## EXERCISE INSTRUCTIONS
Nothing but the lines from the first line of the records through the line with "Image resolution: width=1487" should be output, exactly as written and free of pictures.

(Collected data entries)
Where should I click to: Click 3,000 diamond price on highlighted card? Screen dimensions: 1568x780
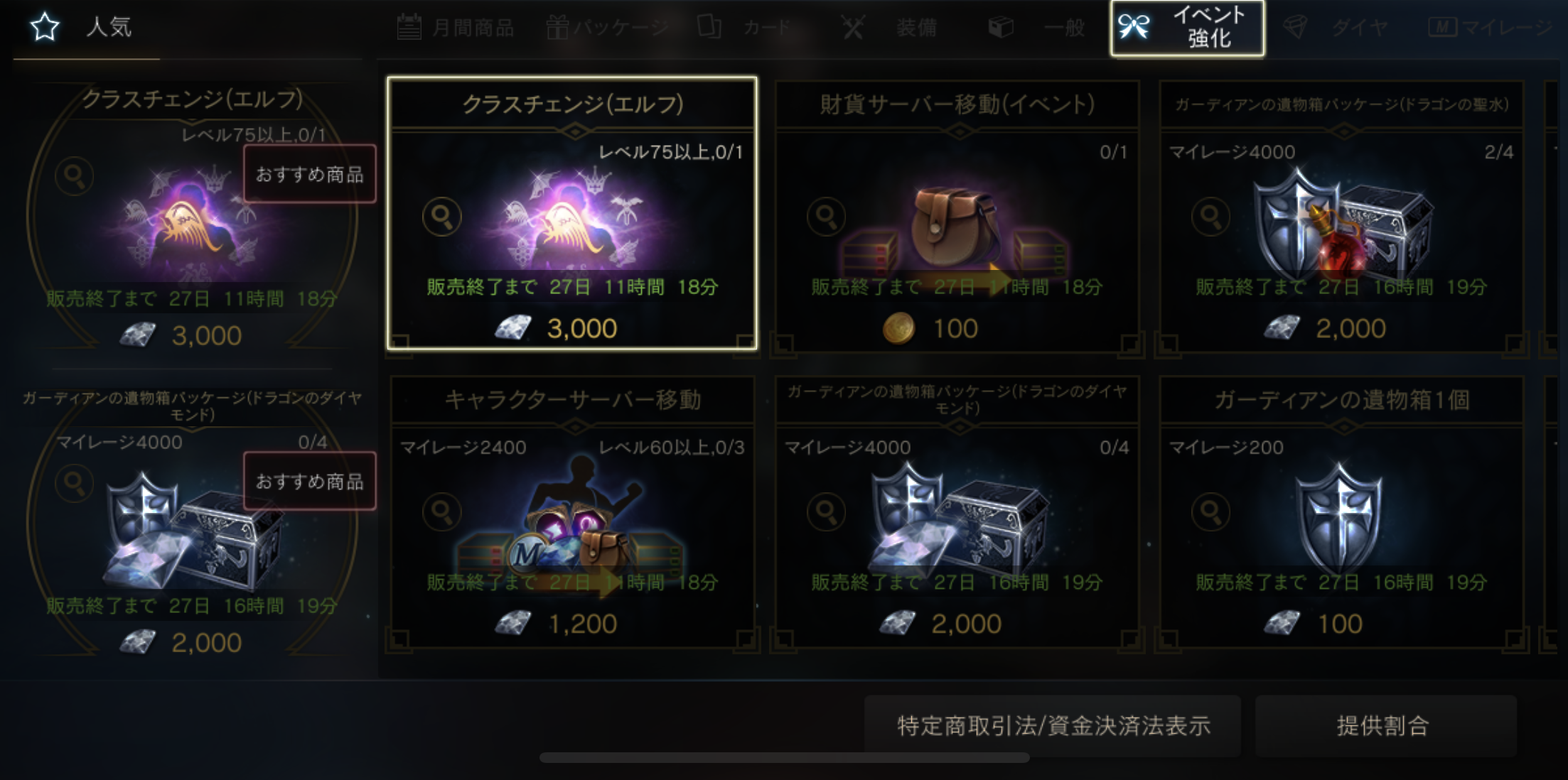[556, 328]
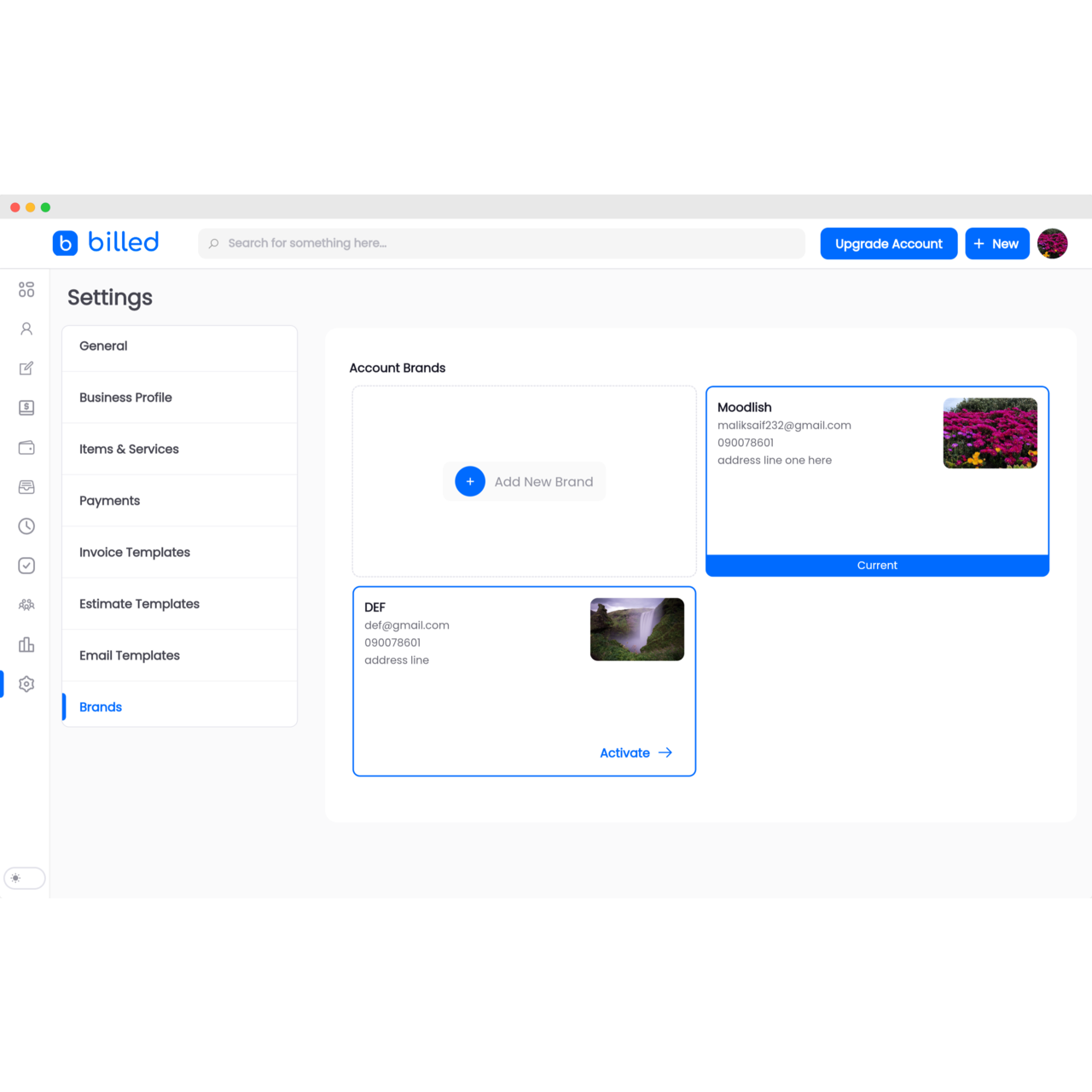The width and height of the screenshot is (1092, 1092).
Task: Open the bar chart reports icon
Action: point(26,644)
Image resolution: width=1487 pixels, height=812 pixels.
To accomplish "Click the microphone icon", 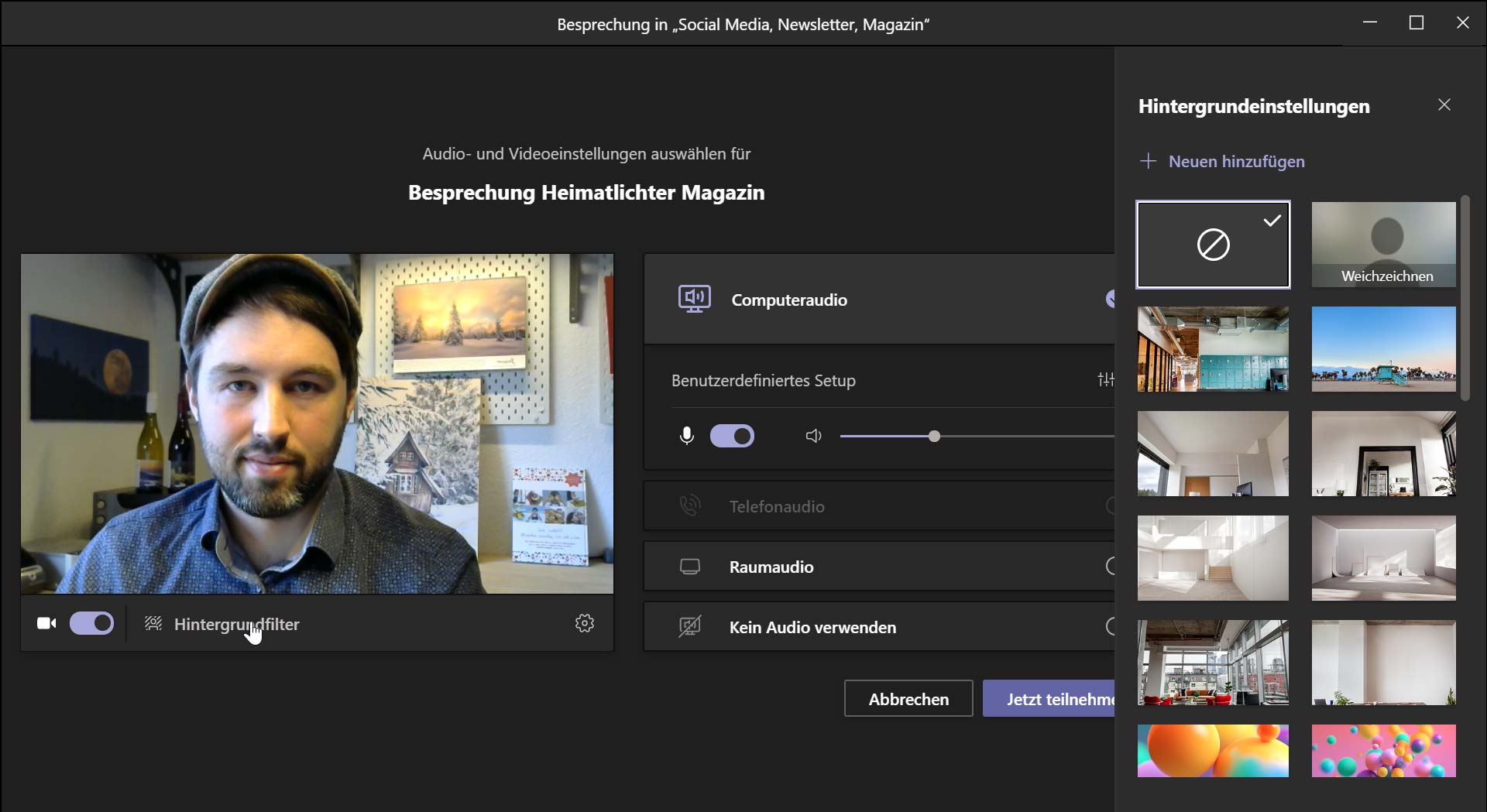I will [686, 437].
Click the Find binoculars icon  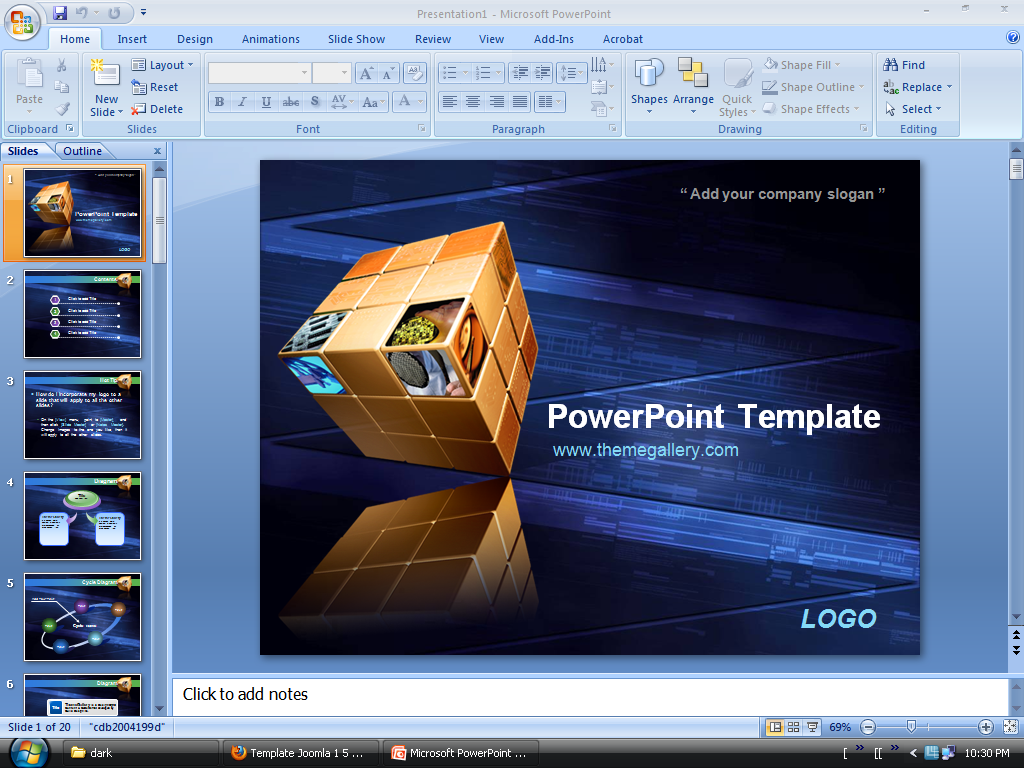(891, 65)
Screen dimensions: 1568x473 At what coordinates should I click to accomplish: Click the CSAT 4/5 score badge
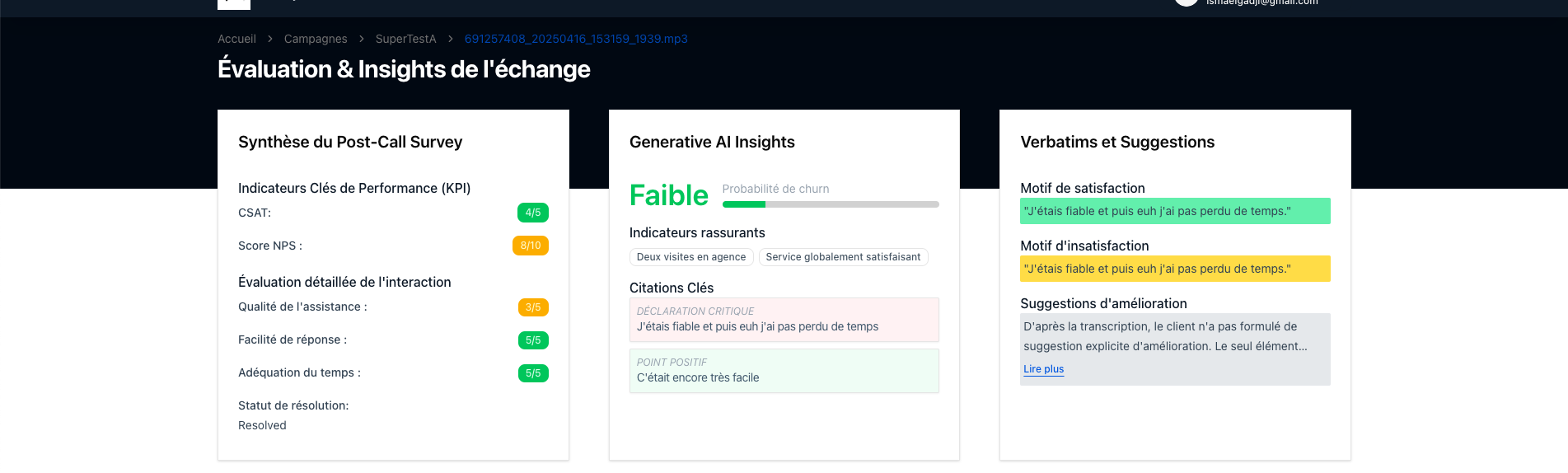point(532,213)
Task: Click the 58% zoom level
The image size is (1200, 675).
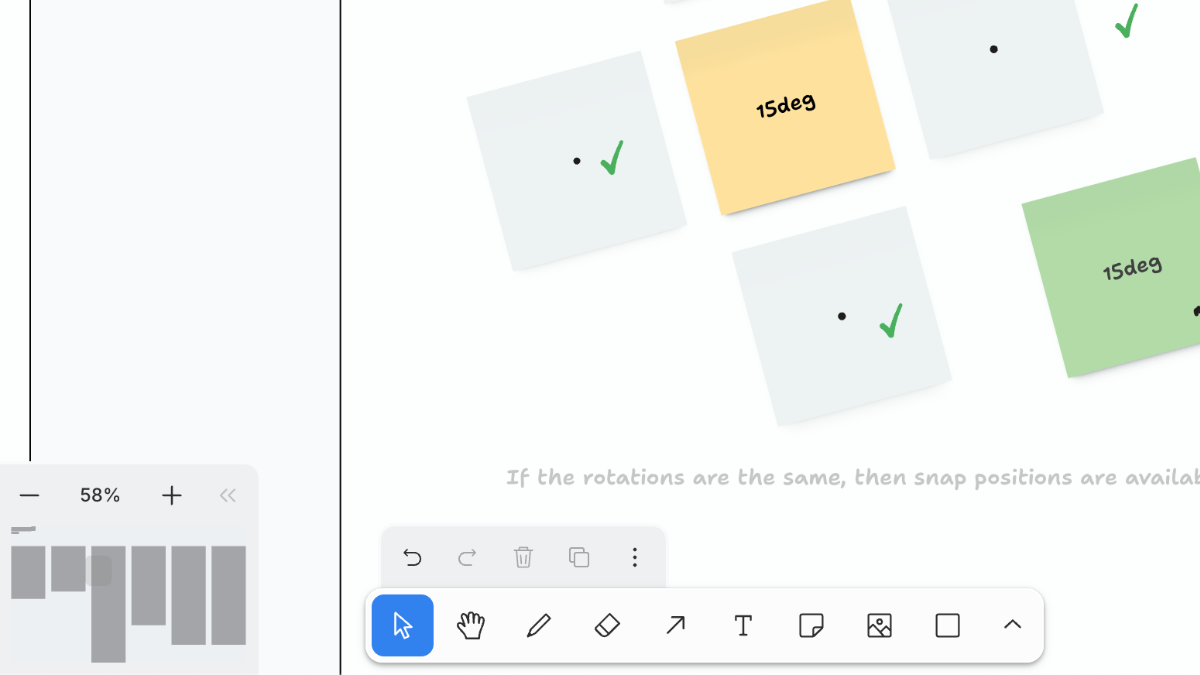Action: click(x=100, y=495)
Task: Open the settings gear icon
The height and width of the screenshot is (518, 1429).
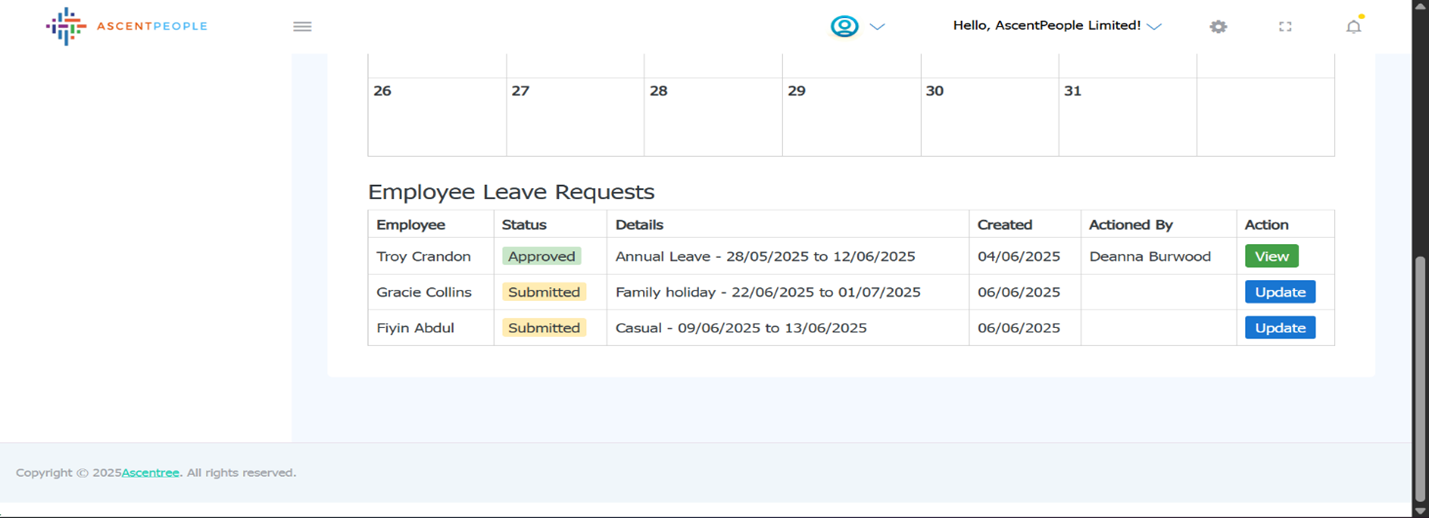Action: pyautogui.click(x=1217, y=27)
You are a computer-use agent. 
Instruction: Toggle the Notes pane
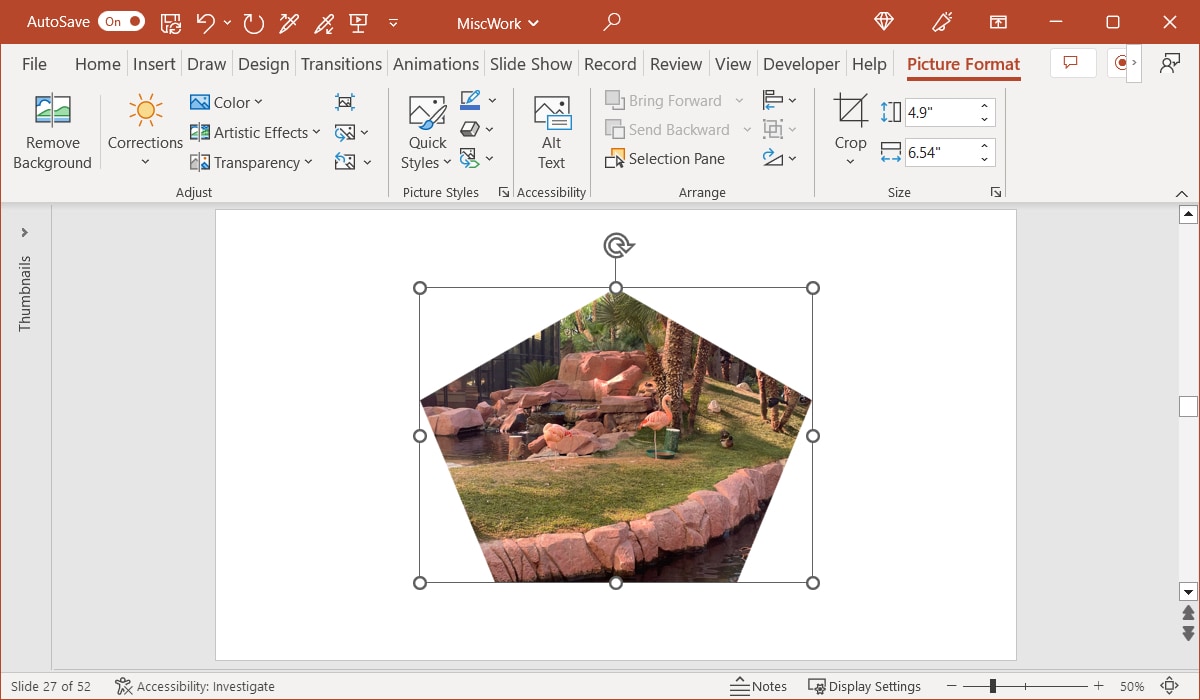click(758, 686)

## REPLY TO THE EXERCISE
Where should I click to: Click 3,000 diamond price on highlighted card? Screen dimensions: 1568x780
[556, 328]
The width and height of the screenshot is (1092, 1092).
Task: Open the bar chart reports icon
Action: point(26,644)
Image resolution: width=1487 pixels, height=812 pixels.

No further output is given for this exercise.